Friday, November 18, 2011
Mid-November And No Definitive Higgs Boson Signals Yet
The latest Higgs boson exclusion plot in the interesting mass region v. viXra crude combinations from months ago in red
Phil Gibbs has the latest combination plot from the Higgs boson search at LHC which closely confirms his much earlier back of napkin combination in all the places where it matters.
According to Jester, the latest report is that "the Standard Model Higgs is excluded at 95% confidence level for all masses between 141 GeV and 476 GeV." The exclusion is 132-476+ GeV at 90% confidence, and consideration of electroweak stability provide further bias towards a low end mass range if there is a Higgs boson (as do electroweak precision measurements). In fact, that is conservative. There really isn't that is a plausible Higgs boson signal at any mass below 600 GeV and some of the potential masses between 120 GeV and 140 GeV also seem highly unlikely give that data assembled to date from all sources.
A Higgs boson mass of less than 115 GeV was ruled out before the LHC started its work.
The absence of a Higgs boson of less than 476 GeV would rule out both the Standard Model Higgs boson and a large swath of the more popular SUSY models. Theorists are prepared, of course, with "heavy Higgs" (see, e.g. Marco Frasca) and "Higgsless" models if they become necessary to explain the data, but this result would clear all of the front runners out of the race to be the correct theory of particle physics, at least in their unmodified forms. There are also a variety of plausible theories that could suppress the signal of a Higgs boson, while allowing it to still do the job that it does in the Standard Model.
One hot spots where a Standard Model Higgs boson could appear are a little under 120 GeV mass, where there is perhaps a bit over a 2 sigma excess over the expected value (1.6 sigma with look elsewhere effects considered), the excess has a pretty narrow width, the electroweak precision predictions are favorable, and the resolution of the data to data is lowest so there couldn't be a strong signal there no matter what due to sample size limitations.

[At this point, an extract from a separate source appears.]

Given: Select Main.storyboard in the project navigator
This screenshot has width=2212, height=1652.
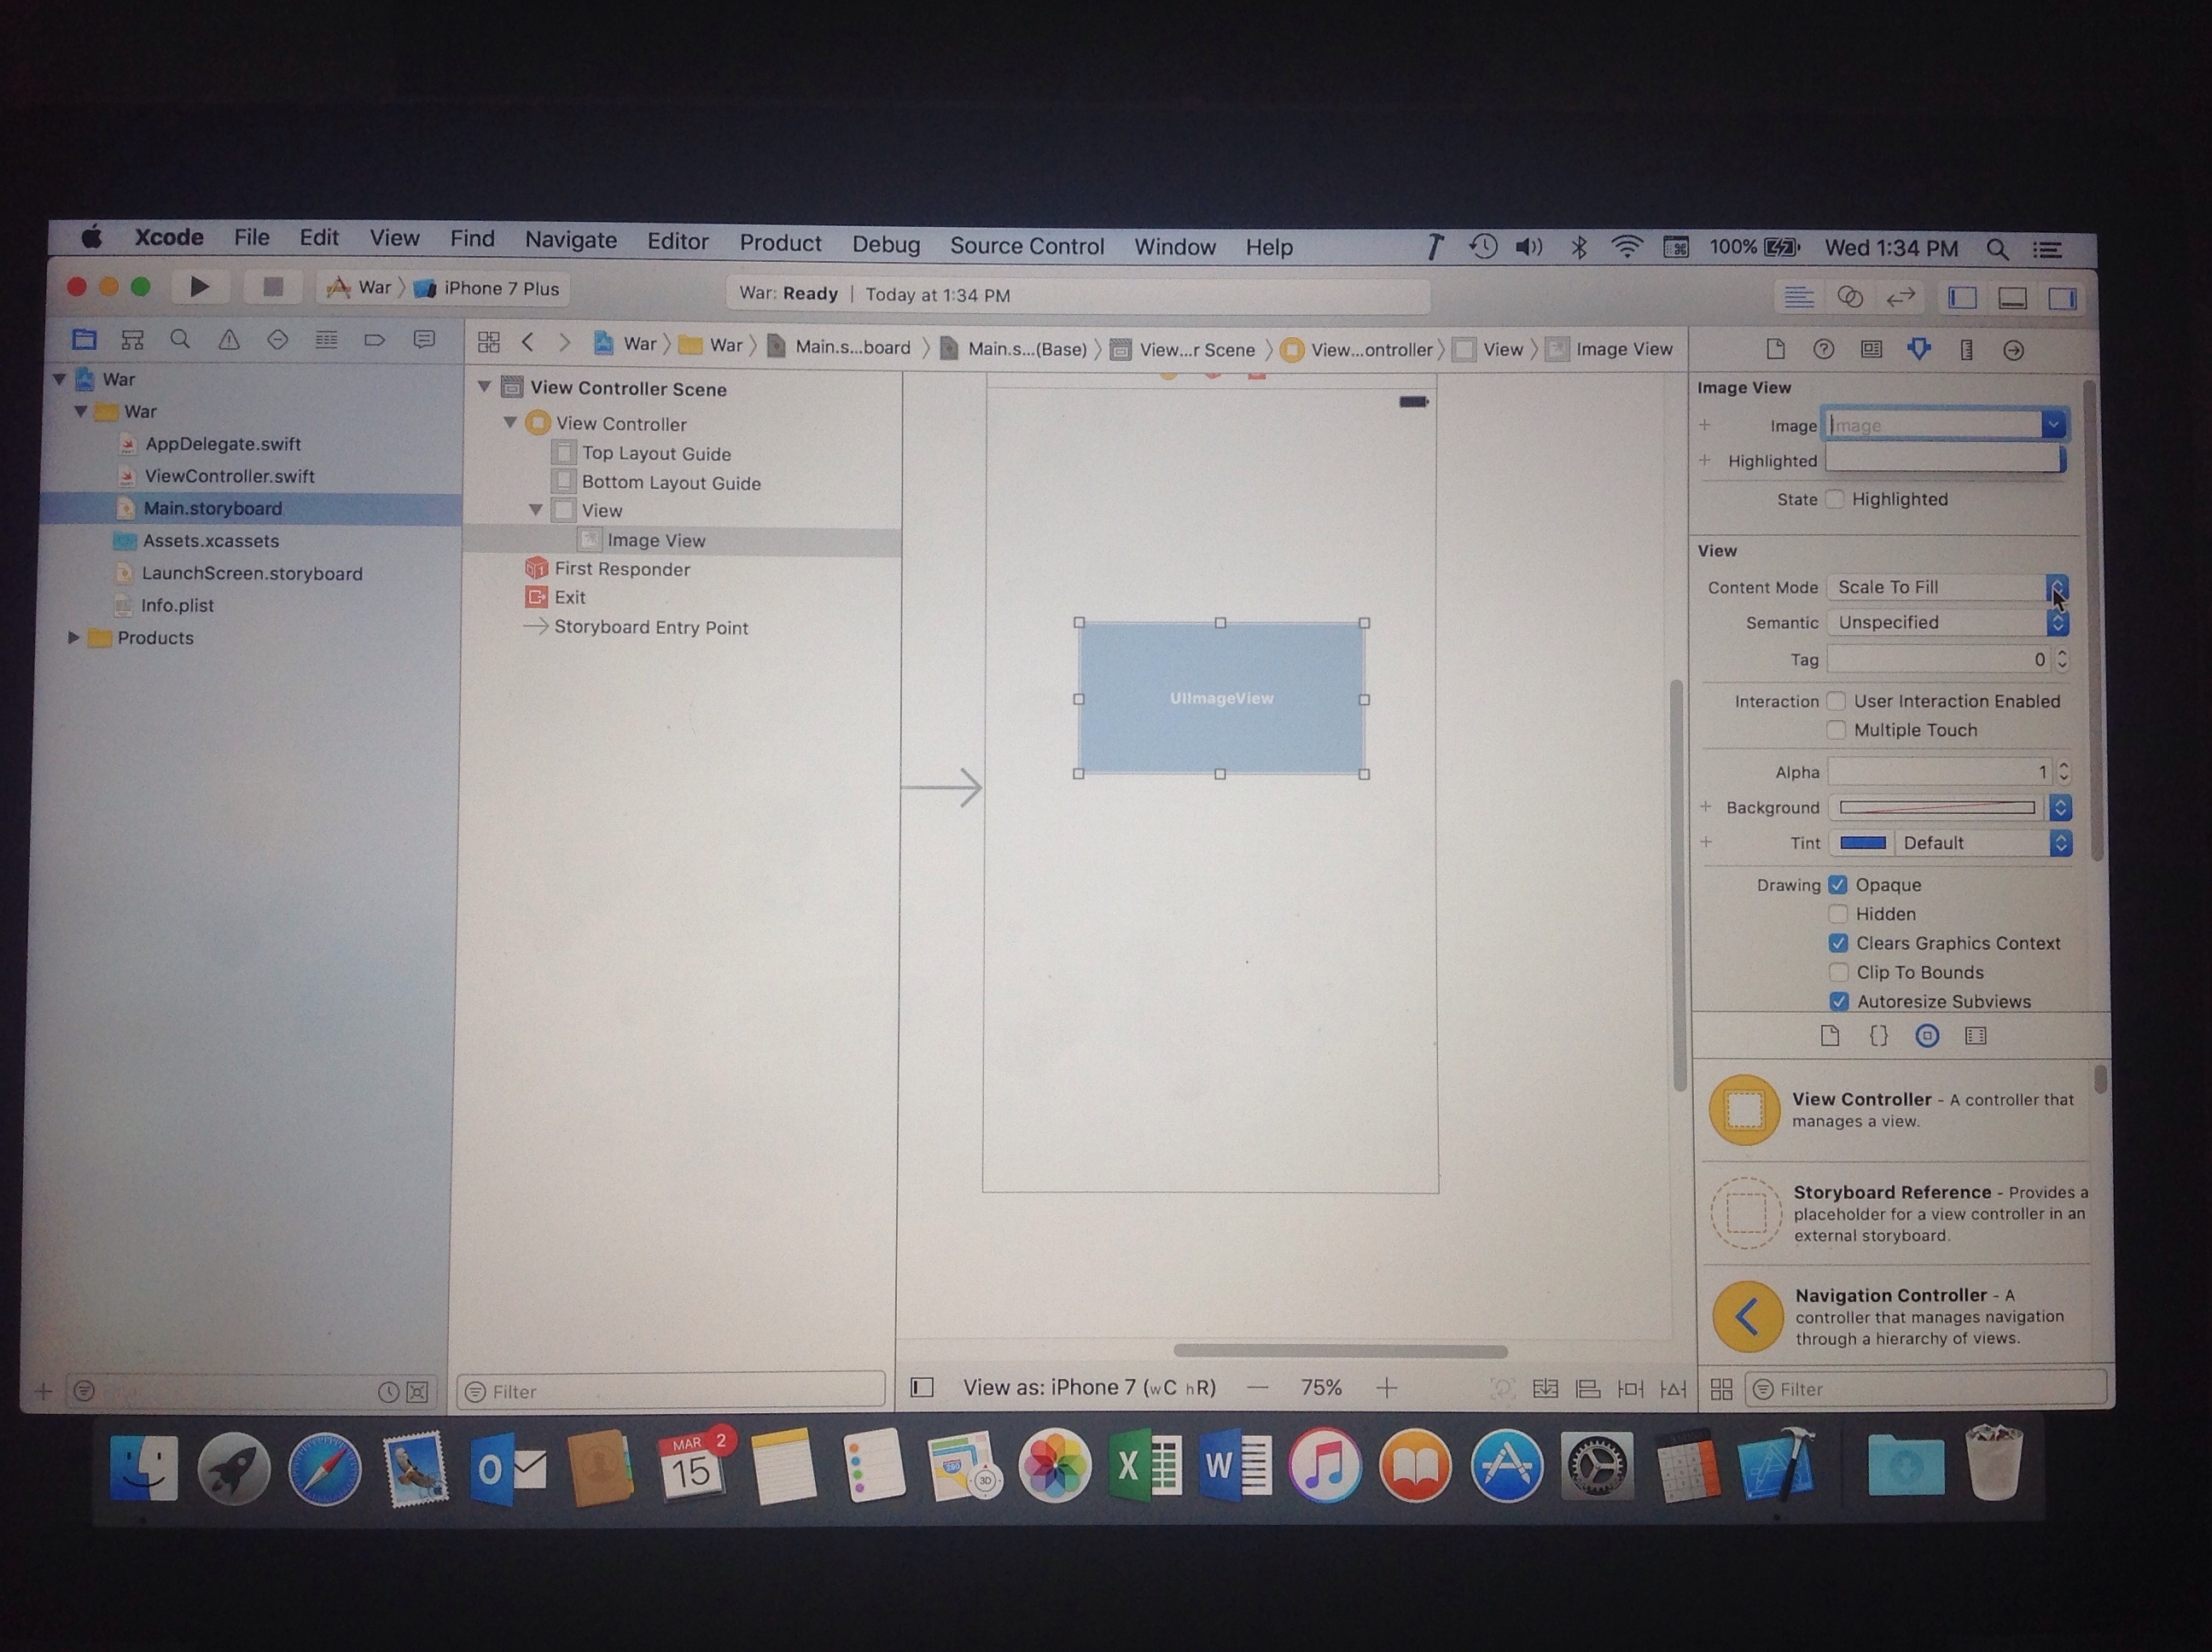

The other hot spot is around a 140 GeV mass, where there is a wide excess of about two sigma, but the resolution of the data to date would suggest that a real SM Higgs boson would produce a stronger and sharper signal by this point (the mean result we would expect at this mass if there was a SM Higgs boson at this mass would be about 4 sigma for the amount of data collected to date). The only explanation I've heard for a wide excess from about 125 GeV to 150 GeV in the combined plot, is that there is probably something wrong in the Standard Model background modeling or some other sort of unknown systemic error, as no particle that is predicted by any model that anyone is thinking about very seriously produces that kind of extremely wide excess. CMS and Atlas have opposite directions of signal in some subcomponents of their experiments which is less encouraging than weak signals in the same direction from both.
Data from the diphoton channel disfavors a Standard Model Higgs boson with a mass from about 120 GeV to 137 GeV, leaving only windows from 115 GeV to 120 GeV and 137 GeV to 141 GeV looking at possible in that experiment. The so called "golden channel" data also disfavors Higgs boson masses in the high 120s and low 130s GeV mass range.
Corrected for the "Look Elsewhere Effect" (LEE) the maximum statistical significance of the combined result sees a 1.6 sigma result just under 120 GeV and well under a 1 sigma result elsewhere (even if there was a Higgs boson an exclusion below 124 GeV was predicted to be possible with the amount of data collected so far and in actuality the exclusion was made down to 141 GeV). The broad width of the excess in the low mass range comes from the mass uncertainty in the ZZ and WW channels modulated by the diphoton channel, and the number of excess events there in absolute numbers isn't that big. The excess events are closer to the Standard Model background prediction than to the signical of a Higgs boson at that mass.
A CERN meeting in December would be the first possible date to announce preliminary results from the full 2011 run of both experiments, although official announcements of the analysis of that data could be as late as a conference planned for March 2012. Yet, even if there is no official announcement until March, it is hard to believe that credible rumors won't leak sometime before then.
The more time passes from the end of the 2011 data collection run without a credible rumor (this is an experiment that involves thousands of people who are very clever when it comes to physics and office politics), the more likely it is that the Standard Model Higgs boson could be ruled out entirely.
Bottom line: 117-119 GeV Higgs bosons or bust! And, either outcome would be interesting.
I have been, and continue to be, ambivalent about the prospects that a Standard Model Higgs boson really exists, or even that one is necessary. My own intuition is that we've found all of the fundamental particles, but that we aren't doing all the math right and may be missing some key relationships that serve the same function as the Higgs does in the Standard Model.
Meanwhile, the latest report out of the OPERA experiment discounts some of the more popular possible sources of experimental error in their result showing neutrinos travelling at faster than the canonical experimentally measured speed of light by a favor of about one part per 10^5.